To be sure, some immigrants aren't well-educated; one of the curious findings of the study was that while immigrants on average have more education than the native born, a higher percentage of them have less than a high school degree.

But the study notes that "research strongly indicates ... that far from being an economic drain, these immigrants are important to many Michigan industries," because they are willing to do the jobs those born here are seldom willing to do.

Few Michigan immigrants are undocumented, aka "illegal." But that doesn't mean Trump's persecutions don't have an effect. Austin told me that after dozens of Chaldeans were rounded up and arrested in the Detroit suburbs last month, that "sent a chilling message to Michigan's legal immigrants, current and future: You are not welcome here."

Trump's anti-immigrant policies are, in fact, more damaging to Michigan than most places. What the Michigan Economic Center study recommends is that the politicians collaborate with business leaders to make this the most welcoming state in the nation.
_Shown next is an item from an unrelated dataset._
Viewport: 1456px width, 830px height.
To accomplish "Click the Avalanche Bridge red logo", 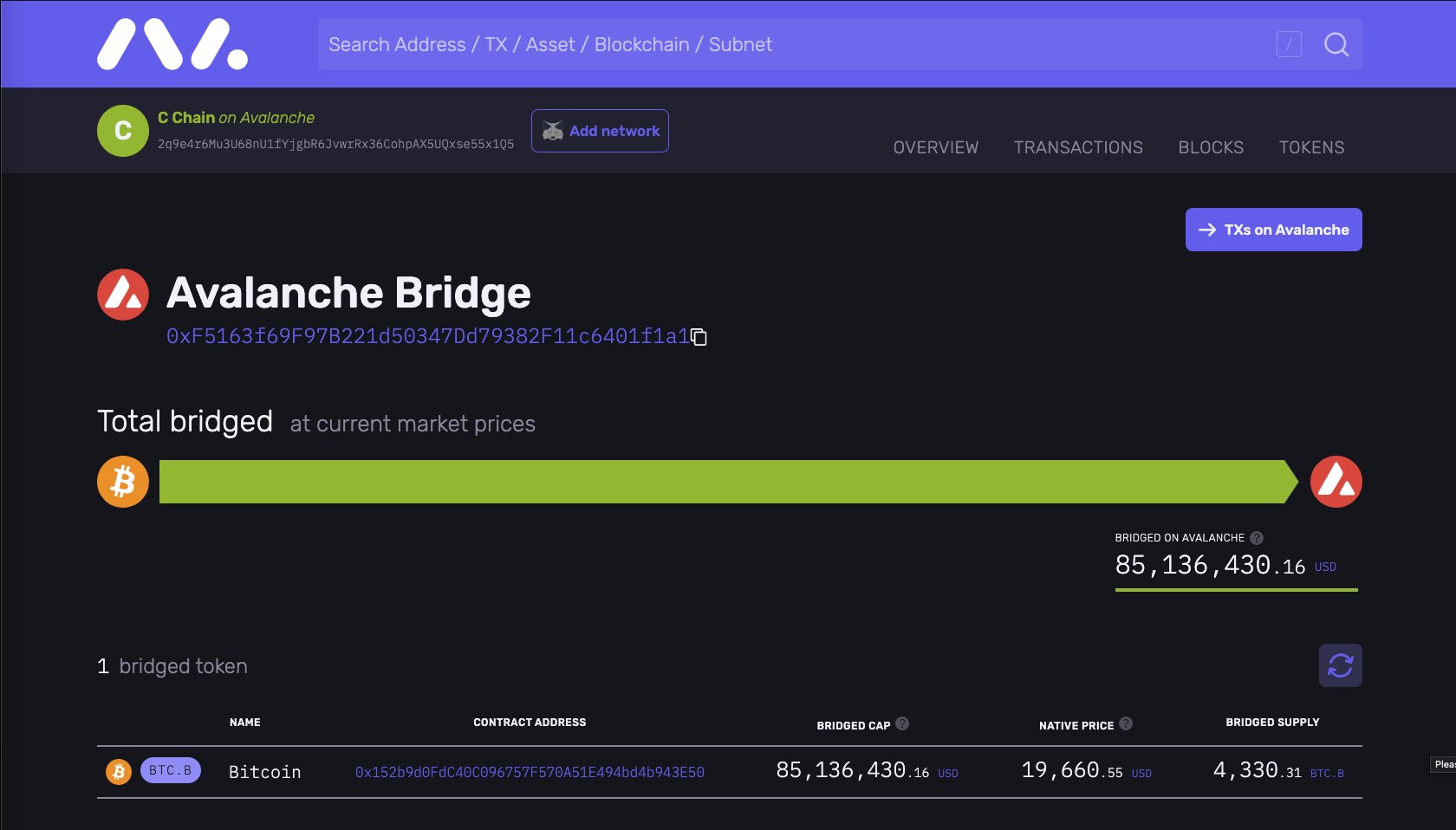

Otherwise, we may get to see immigrants fleeing or shunning our state and what prosperity we have with them.

What about terrorism?

Those wanting to severely limit immigration, especially from the Middle East, often parrot fears about Islamic terrorism. This, to be sure, deserves consideration, but the government has been doing rigorous screening since 9/11, long before Trump arrived.

Except for that event, virtually all of those committing terrorist acts in this country have been Americans born here.

Some have been Muslim, or pretended to be, but the worst domestic terrorist attack by far, apart from 9/11, was the Oklahoma City bombing, carried off by those two good old Christian boys, Timothy McVeigh and the mauler from Michigan's thumb, Terry Nichols.

And whether Trump fears assassination isn't known, but he might be interested to know that most of our famous assassins or would-be assassins Lee Harvey Oswald, Arthur Bremer, Mark David Chapman, Sirhan Sirhan, John Hinckley were young, white, and mostly Christian men.

What about leaving the job-creating immigrants alone, and deporting all the native-born white male 20-somethings instead? Frankly, that might make more sense.